• Exercise instructions:
• a. Rewrite the obituary starting at the words "Bob was a highly" and ending after "the United States.", with "Metals and Mining" changed to "Mining and Metals".
• b. According to the obituary, in what year was Bob diagnosed with Type 1 diabetes?
• c. Please list every university named in the obituary.

• Excerpt to read:
Robert Alan Hageman (Bob) came into this world on May 17,1939. He passed away from Pulmonary Fibrosis on August 9, 2023, at the age of 84.
Bob is survived by his wife Lois, his son Robb, his daughter-in-law Erin, his two granddaughters, Reese and Brynn, his brother Ronald, nephews Daniel and David, nieces Rebecca, Margaret and Faith and many other relatives and friends.
Bob grew up in Chicago and attended first grade at the last one-room schoolhouse on the South Side of the city. He was a proud Eagle Scout with the Boy Scouts of America, received BA and MA degrees from Western Michigan University and did his doctorate work at Michigan State University. He earned varsity letters in baseball, football, and basketball, but his true sport was baseball where he received several Major League offers.
In 1960 Bob was diagnosed with Type 1 diabetes. This meant an athletic career that would not materialize and resulted in his monitoring of blood sugars 24 hours a day, 7 days a week, while giving himself several insulin injections during the day. This became a normal part of his life. Fortunately, he was well disciplined and served as an example to others in the same position since he lived 63 years after his diagnosis.
Bob taught Social Studies for one year (1964-1965) in Waukegan Township High School in Waukegan, Illinois and was a Professor of Economics at the State University of New York in Buffalo, New York from 1965 through 1967.
Following his academic tenure, he went to Wall Street in 1968 eventually becoming a Partner and Managing Director at Kidder, Peabody and Oppenheimer companies.
Bob was a highly acclaimed Metals and Mining analyst recognized by his peers in the Annual Institutional Investor magazine survey as a top analyst a record 40 times over a 20-year period in both the Nonferrous Metals Industry and the Steel Industry. His position enabled him to travel around the world many times visiting mines and steel mills. It also exposed Bob to different cultures giving him insights into global political, economic, and social changes when compared with those in the United States.
Bob retired in 1996. His post-retirement contributions were board member and Vice President of the Summit Historical Society, board member and chairman of the Investment Committee of the Summit Area Red Cross, a member of its Legacy Society, and an Elder in the Presbyterian Church. He was also a published author of many historical articles and short stories. Bob was a long-time member of Canoe Brook Country Club, an avid Fly Fisherman with travels to New Zealand, the western states of America, as well as his favorite streams in New York, Pennsylvania and New Jersey. He was a lifetime member of Trout Unlimited and the Coldwater Conservation Society along with VASA (Swedish-American organization).

• Data to examine:
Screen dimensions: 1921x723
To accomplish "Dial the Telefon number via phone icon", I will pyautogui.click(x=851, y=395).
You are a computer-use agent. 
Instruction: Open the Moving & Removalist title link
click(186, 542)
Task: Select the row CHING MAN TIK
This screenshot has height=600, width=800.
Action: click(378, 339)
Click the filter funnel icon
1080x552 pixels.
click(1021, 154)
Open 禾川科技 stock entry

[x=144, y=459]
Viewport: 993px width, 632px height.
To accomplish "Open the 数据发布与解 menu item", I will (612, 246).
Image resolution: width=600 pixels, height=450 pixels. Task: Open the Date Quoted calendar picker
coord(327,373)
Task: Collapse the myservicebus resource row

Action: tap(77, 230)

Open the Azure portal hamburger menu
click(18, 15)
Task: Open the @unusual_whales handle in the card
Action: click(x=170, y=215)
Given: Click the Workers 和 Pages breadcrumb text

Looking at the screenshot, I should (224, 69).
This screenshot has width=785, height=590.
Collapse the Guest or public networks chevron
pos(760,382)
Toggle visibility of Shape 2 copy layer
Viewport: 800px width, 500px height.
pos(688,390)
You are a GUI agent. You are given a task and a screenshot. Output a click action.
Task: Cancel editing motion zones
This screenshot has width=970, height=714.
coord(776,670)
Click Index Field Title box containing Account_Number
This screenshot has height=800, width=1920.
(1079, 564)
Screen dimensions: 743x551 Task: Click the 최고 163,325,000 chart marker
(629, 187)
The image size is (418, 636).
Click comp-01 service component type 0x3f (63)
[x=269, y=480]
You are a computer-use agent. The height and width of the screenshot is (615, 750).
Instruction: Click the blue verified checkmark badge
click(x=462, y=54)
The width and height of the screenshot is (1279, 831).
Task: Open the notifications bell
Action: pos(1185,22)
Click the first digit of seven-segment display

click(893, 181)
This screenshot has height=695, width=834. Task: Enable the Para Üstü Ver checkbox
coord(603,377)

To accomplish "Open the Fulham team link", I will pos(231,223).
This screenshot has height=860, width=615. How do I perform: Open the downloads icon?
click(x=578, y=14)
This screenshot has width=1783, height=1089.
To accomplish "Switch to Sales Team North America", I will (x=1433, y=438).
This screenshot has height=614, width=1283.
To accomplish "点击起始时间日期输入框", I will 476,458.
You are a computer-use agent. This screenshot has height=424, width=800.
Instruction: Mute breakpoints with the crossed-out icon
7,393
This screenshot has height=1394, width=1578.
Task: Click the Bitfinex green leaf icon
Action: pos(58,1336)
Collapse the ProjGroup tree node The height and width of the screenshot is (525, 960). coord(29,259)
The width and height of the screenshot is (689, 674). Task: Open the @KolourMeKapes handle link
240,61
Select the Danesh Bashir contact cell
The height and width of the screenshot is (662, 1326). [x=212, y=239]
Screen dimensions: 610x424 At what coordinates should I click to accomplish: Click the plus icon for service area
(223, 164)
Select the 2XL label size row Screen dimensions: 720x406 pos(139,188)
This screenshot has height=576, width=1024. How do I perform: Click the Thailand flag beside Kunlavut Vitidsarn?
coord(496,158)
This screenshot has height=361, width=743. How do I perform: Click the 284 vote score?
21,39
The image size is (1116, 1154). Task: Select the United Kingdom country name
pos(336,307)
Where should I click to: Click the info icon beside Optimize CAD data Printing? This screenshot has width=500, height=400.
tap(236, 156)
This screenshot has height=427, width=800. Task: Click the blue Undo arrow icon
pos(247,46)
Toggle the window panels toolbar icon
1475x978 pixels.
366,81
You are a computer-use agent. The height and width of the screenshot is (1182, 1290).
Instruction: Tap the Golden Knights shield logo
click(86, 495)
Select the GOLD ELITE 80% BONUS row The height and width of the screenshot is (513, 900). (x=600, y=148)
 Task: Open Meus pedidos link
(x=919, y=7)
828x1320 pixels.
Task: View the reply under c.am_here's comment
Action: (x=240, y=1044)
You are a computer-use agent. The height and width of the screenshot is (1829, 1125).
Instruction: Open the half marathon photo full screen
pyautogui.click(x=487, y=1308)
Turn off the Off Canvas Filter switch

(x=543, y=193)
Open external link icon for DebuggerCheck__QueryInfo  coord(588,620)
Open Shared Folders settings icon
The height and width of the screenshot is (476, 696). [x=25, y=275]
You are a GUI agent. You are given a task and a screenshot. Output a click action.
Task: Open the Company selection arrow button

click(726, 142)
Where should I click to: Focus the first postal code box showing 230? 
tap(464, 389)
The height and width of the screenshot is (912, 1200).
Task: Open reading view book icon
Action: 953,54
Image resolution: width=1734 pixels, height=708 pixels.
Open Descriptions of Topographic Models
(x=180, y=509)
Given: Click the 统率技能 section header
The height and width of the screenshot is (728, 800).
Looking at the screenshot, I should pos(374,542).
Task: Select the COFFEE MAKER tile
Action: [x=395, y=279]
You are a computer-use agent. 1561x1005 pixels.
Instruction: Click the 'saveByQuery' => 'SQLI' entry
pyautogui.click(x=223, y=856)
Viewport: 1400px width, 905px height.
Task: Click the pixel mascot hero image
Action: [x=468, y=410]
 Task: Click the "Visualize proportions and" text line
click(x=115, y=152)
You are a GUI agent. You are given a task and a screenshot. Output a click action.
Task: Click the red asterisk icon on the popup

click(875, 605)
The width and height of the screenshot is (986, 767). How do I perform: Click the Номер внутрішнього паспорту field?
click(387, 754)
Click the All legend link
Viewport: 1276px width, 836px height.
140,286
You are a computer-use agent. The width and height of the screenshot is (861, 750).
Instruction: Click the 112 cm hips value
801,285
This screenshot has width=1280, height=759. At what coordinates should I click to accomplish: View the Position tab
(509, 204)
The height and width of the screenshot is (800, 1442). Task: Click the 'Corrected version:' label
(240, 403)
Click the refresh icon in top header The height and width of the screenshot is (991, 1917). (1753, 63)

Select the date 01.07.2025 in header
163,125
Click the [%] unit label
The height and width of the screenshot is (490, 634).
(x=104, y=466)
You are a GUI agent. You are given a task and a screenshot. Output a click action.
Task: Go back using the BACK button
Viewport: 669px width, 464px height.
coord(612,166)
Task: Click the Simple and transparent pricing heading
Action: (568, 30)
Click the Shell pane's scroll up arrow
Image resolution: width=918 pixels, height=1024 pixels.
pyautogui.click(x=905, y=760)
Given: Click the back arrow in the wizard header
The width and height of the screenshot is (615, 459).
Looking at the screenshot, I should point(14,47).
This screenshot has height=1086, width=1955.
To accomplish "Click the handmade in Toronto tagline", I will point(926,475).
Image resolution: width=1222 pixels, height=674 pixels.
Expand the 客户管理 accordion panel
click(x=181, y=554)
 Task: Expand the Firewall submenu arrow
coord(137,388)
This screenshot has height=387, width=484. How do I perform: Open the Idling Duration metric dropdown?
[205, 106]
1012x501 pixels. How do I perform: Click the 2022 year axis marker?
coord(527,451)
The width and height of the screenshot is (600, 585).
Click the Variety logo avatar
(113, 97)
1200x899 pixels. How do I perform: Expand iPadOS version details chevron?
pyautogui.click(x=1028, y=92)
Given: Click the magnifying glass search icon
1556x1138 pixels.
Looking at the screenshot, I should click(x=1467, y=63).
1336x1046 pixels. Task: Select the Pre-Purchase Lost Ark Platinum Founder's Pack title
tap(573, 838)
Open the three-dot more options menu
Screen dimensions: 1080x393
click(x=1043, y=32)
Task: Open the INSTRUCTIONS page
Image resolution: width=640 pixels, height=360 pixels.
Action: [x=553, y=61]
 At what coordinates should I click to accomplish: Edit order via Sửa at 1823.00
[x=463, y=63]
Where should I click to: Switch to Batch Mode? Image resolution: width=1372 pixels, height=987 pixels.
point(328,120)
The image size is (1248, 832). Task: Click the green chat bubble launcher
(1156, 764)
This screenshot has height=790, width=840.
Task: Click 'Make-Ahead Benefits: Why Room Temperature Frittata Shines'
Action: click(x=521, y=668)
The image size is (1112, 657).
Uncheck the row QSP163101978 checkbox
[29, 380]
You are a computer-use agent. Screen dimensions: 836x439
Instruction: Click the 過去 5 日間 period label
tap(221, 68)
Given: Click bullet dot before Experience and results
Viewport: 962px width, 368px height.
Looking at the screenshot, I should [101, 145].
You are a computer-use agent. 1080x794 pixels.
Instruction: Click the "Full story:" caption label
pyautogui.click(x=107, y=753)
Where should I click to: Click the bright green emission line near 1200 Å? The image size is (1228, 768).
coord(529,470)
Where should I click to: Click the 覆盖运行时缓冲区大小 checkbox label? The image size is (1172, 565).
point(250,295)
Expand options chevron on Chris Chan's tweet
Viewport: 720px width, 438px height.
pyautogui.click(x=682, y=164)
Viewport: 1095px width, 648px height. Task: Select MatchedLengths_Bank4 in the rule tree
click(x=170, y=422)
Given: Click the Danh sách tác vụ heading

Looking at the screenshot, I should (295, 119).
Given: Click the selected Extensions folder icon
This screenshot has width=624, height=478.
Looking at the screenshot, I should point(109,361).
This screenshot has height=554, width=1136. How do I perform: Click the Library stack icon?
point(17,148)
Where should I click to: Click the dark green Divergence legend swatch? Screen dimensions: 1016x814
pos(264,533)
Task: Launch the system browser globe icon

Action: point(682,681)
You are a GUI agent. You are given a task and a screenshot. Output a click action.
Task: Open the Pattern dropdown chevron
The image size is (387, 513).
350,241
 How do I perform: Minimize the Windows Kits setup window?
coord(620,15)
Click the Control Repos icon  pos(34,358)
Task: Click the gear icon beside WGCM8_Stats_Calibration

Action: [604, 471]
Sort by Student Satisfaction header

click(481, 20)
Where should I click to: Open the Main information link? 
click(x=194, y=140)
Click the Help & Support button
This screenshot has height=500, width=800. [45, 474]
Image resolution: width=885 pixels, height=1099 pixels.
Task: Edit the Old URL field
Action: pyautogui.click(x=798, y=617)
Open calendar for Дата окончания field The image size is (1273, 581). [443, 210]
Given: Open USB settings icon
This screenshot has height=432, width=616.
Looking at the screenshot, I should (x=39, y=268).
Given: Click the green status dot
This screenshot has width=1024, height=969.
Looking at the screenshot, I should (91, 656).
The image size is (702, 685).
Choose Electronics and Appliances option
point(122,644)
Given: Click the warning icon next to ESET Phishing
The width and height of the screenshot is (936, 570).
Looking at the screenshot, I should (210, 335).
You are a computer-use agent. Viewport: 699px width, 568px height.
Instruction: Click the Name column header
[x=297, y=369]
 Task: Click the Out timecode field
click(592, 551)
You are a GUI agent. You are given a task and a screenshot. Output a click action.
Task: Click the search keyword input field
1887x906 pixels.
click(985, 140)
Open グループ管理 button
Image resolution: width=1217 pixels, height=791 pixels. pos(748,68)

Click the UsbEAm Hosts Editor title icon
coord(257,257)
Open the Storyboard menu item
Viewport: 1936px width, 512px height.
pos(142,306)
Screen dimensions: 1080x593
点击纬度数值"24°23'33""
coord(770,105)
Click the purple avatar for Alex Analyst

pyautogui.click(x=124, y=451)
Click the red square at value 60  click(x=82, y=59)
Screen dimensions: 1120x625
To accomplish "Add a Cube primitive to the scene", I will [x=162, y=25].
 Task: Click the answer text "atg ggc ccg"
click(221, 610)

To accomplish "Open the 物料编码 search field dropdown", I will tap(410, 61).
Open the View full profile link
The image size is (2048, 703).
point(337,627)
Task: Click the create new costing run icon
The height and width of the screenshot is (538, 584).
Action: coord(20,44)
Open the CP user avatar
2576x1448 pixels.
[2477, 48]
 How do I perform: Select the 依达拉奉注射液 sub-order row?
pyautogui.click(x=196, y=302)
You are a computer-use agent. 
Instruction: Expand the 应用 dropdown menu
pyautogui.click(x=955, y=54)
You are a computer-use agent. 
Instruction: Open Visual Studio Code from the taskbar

• Outputs by task:
• a.
Bob was a highly acclaimed Mining and Metals analyst recognized by his peers in the Annual Institutional Investor magazine survey as a top analyst a record 40 times over a 20-year period in both the Nonferrous Metals Industry and the Steel Industry. His position enabled him to travel around the world many times visiting mines and steel mills. It also exposed Bob to different cultures giving him insights into global political, economic, and social changes when compared with those in the United States.

• b. 1960

• c. Western Michigan University, Michigan State University, State University of New York in Buffalo